A Democratic House with a Democratic Armed Services Committee chairman who is openly skeptical of the established nuclear modernization program is perhaps the most plausible consequence of the 2018 midterm elections for those who watch the National Nuclear Security Administration.

Reps. Mac Thornberry (R-Texas) and Adam Smith (D-Wash.) are not in particularly competitive races. In that respect, they are much like most other nuclear-adjacent politicians running for re-election this year — especially those whose geographically remote House districts have been politically stable for many cycles.

However, Thornberry might be turning over his gavel to Smith come January, if the Democrats convert their polling leads into election wins and retake the House of Representatives the night of Nov. 6.
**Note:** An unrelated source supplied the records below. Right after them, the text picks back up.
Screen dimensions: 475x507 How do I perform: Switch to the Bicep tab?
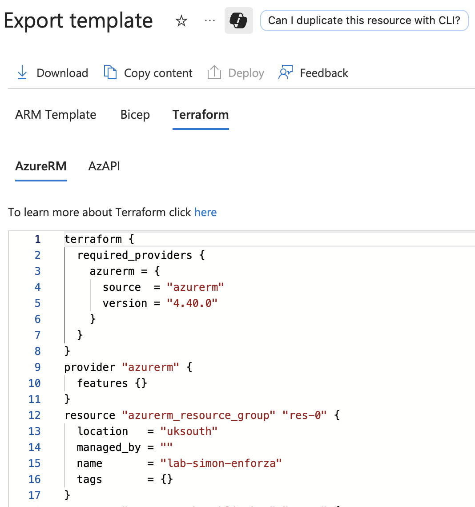(x=135, y=115)
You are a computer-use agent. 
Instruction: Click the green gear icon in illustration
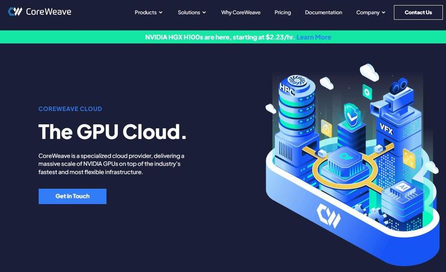point(367,92)
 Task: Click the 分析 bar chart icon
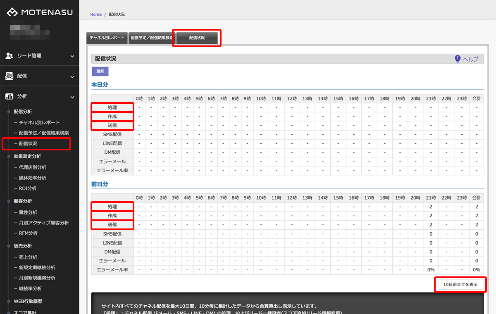click(9, 97)
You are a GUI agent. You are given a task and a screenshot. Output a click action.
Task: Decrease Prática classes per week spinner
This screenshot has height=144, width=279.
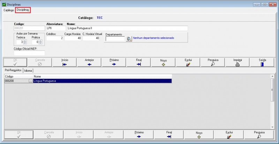pyautogui.click(x=39, y=43)
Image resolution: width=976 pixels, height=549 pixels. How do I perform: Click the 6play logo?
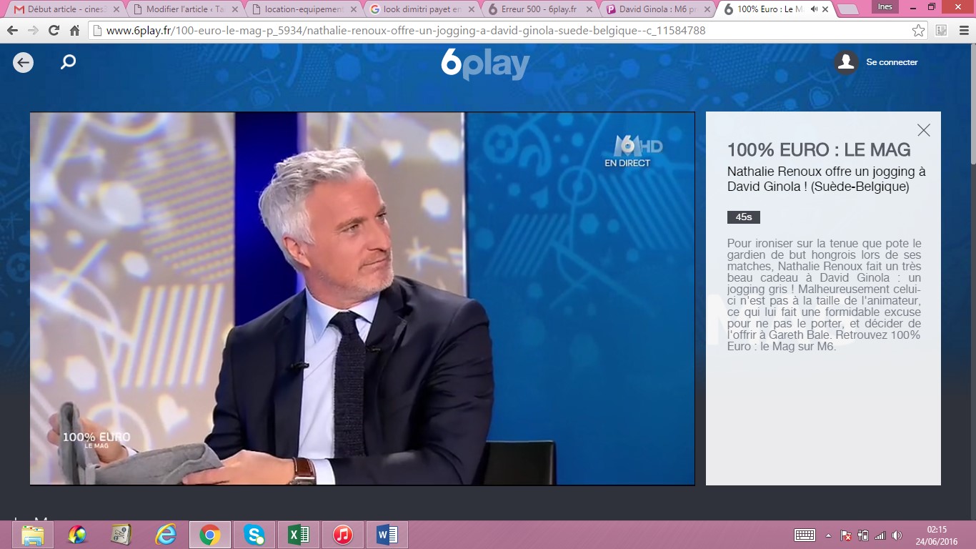485,64

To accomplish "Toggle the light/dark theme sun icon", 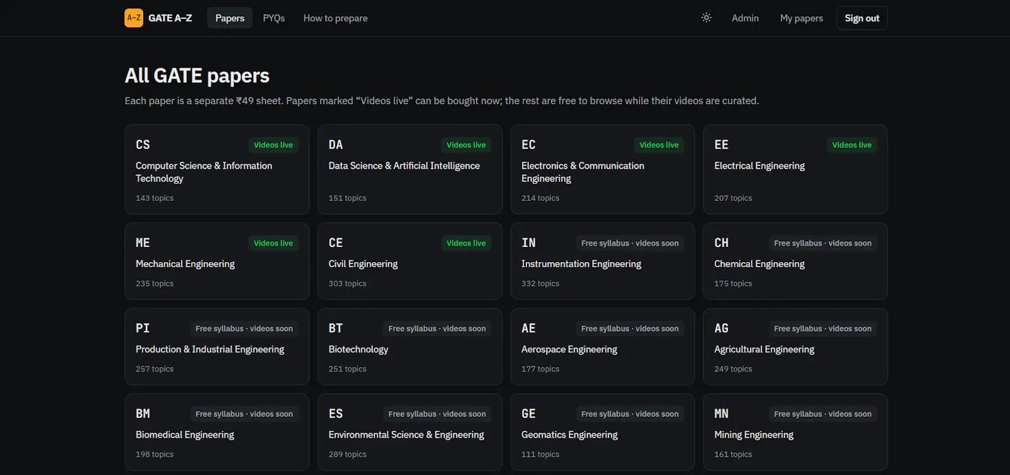I will coord(706,18).
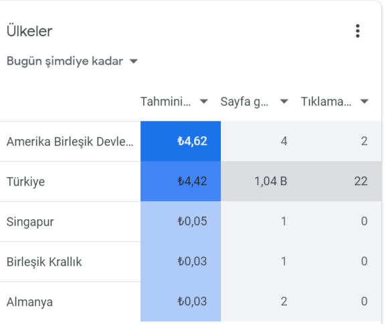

At deadline Friday for Defense Daily, the polling aggregator RealClearPolitics showed Democrats with more than a seven-point lead in an average of several generic ballots: ballots that ask likely voters whether they are more likely to pull the lever for Democrats or Republicans in the midterms.  The ballot is widely considered a reliable indicator of who will win the House.

Thornberry, like most Republicans, is all-in on the vitamin injection President Trump’s administration has proposed for the 30-year nuclear weapons modernization program set in place by the Barack Obama administration.

Smith, maybe more so than most Democrats, is not.

In the 2018 Nuclear Posture Review published in February, the administration proposed building a low-yield, submarine-launched nuclear warhead; studying a low-yield nuclear sea-launched cruise missile; unretiring the B83 gravity bomb; and marching on with the Obama-era program to — among other things — upgrade the warheads and replace the missiles that make up the U.S. intercontinental ballistic missile fleet.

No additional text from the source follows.